Y a-t-il un treizième numéro de malchance ?

Dans la civilisation européenne d’aujourd’hui, chaque enfant a entendu dire que le nombre 13 (ou triskaidekaphobie) est considéré comme l’une des phobies les plus répandues et qu’il apporte malheur et peur. Dans certains hôtels, il n’y a même pas un treizième étage : après le douzième, le quatorzième étage commence. Ceci est fait pour que les clients superstitieux ne se sentent pas mal à l’aise.

Ce que l’on entend par le nombre 13 ont été écrits des traités entiers, en particulier beaucoup de délibérations sur ce sujet sont présentées dans les travaux alchimiques médiévaux, ainsi que dans le grimoire magique. En eux, c’est généralement le nombre des ténèbres et de Satan, donnant un pouvoir pratiquement illimité sur les démons.

Au contraire, dans les civilisations orientales, en particulier en Chine, treize étaient traitées comme un signe de bonheur et de prospérité, et les personnes nées le 13 du mois étaient toujours considérées avec jalousie, croyant qu’elles étaient les chouchous de la fortune.

Ce que signifie le nombre 13 dans le christianisme et ce à quoi il est associé dans cette grande religion est aussi un fait bien connu.

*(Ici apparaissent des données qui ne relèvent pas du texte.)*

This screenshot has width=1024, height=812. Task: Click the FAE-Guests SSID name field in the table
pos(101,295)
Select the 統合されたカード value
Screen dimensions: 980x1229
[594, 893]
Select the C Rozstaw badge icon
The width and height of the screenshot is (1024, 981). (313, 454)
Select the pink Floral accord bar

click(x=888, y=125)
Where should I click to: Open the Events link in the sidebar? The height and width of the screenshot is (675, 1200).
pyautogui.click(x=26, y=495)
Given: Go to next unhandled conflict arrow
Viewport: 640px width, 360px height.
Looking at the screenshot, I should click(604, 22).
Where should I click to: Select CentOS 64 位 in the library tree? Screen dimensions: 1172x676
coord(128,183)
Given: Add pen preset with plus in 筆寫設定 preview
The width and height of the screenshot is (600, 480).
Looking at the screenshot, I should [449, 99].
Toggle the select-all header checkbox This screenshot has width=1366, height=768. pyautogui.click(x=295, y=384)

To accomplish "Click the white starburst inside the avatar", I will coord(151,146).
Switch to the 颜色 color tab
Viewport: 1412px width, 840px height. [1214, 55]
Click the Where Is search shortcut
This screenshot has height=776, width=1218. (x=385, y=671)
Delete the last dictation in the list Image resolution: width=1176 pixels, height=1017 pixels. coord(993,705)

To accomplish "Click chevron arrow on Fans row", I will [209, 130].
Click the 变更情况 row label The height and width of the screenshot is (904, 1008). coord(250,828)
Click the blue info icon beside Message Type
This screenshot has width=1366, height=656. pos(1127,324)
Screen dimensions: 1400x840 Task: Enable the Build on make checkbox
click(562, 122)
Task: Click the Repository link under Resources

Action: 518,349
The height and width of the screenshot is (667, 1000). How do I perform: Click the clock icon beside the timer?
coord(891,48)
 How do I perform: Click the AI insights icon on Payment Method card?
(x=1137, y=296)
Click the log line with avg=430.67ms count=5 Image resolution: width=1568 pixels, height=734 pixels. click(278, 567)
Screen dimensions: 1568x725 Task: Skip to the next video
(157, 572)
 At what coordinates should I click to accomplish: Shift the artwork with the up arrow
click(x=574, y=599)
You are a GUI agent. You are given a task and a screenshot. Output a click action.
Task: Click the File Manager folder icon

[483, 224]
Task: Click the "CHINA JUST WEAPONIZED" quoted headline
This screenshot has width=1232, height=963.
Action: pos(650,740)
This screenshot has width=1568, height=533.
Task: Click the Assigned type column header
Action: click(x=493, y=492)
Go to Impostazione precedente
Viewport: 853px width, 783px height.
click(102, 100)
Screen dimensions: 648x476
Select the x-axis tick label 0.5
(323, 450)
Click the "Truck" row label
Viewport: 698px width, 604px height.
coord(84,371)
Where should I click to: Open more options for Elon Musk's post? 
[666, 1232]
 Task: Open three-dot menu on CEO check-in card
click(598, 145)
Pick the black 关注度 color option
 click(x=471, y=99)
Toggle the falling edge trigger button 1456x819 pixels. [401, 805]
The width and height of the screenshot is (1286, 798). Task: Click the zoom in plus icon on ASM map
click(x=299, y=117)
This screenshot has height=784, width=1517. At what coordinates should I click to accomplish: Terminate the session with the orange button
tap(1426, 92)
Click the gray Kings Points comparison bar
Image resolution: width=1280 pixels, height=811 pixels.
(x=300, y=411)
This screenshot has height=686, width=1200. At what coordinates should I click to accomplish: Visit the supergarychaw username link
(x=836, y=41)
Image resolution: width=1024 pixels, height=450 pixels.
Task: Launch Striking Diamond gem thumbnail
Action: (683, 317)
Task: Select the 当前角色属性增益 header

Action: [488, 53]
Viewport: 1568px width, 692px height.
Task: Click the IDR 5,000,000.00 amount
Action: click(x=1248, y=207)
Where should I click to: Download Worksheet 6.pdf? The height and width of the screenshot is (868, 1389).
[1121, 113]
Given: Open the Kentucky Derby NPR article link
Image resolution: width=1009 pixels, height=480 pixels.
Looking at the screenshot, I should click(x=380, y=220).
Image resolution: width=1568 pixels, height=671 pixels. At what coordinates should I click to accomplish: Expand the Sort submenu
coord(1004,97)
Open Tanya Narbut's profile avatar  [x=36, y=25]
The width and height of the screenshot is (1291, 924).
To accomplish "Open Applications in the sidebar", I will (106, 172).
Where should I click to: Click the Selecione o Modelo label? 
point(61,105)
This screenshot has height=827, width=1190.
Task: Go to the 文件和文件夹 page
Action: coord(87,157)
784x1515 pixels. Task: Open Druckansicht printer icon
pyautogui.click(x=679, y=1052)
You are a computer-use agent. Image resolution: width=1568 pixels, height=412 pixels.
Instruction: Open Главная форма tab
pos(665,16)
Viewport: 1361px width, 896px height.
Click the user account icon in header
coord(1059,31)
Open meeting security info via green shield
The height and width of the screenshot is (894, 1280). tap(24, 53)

Grâce à Judas, le treizième apôtre, il devint un symbole de mensonge et de trahison, ne portant en lui que le mal. Cependant, dans d’autres religions, la nomination du nombre 13 en particulier dans la religion des anciens Aztèques, ce nombre signifiait la transition vers un nouveau niveau d’existence de l’âme humaine.

Les Aztèques divisèrent le ciel en treize étapes, chacune symbolisant la mort, mais cette mort n’était, à leur avis, que la porte du nouveau monde supérieur, et l’on croyait qu’y accéder était une distinction spéciale, car cela signifiait que les forces de rang supérieur reconnaissaient les mérites de l’homme et lui donnaient un rang supérieur dans l’au-delà.

Mais de toute façon, en tout temps, la magie du nombre 13 a ébranlé les esprits et s’est attirée les uns les autres comme un aimant, malgré sa « sombre réputation » et même à l’ère moderne du progrès technique, étant le porteur d’un grand mystère, ce nombre ne semble laisser la place à personne de la paume de la main, étant dans une ligne avec les numéros les plus mystiques.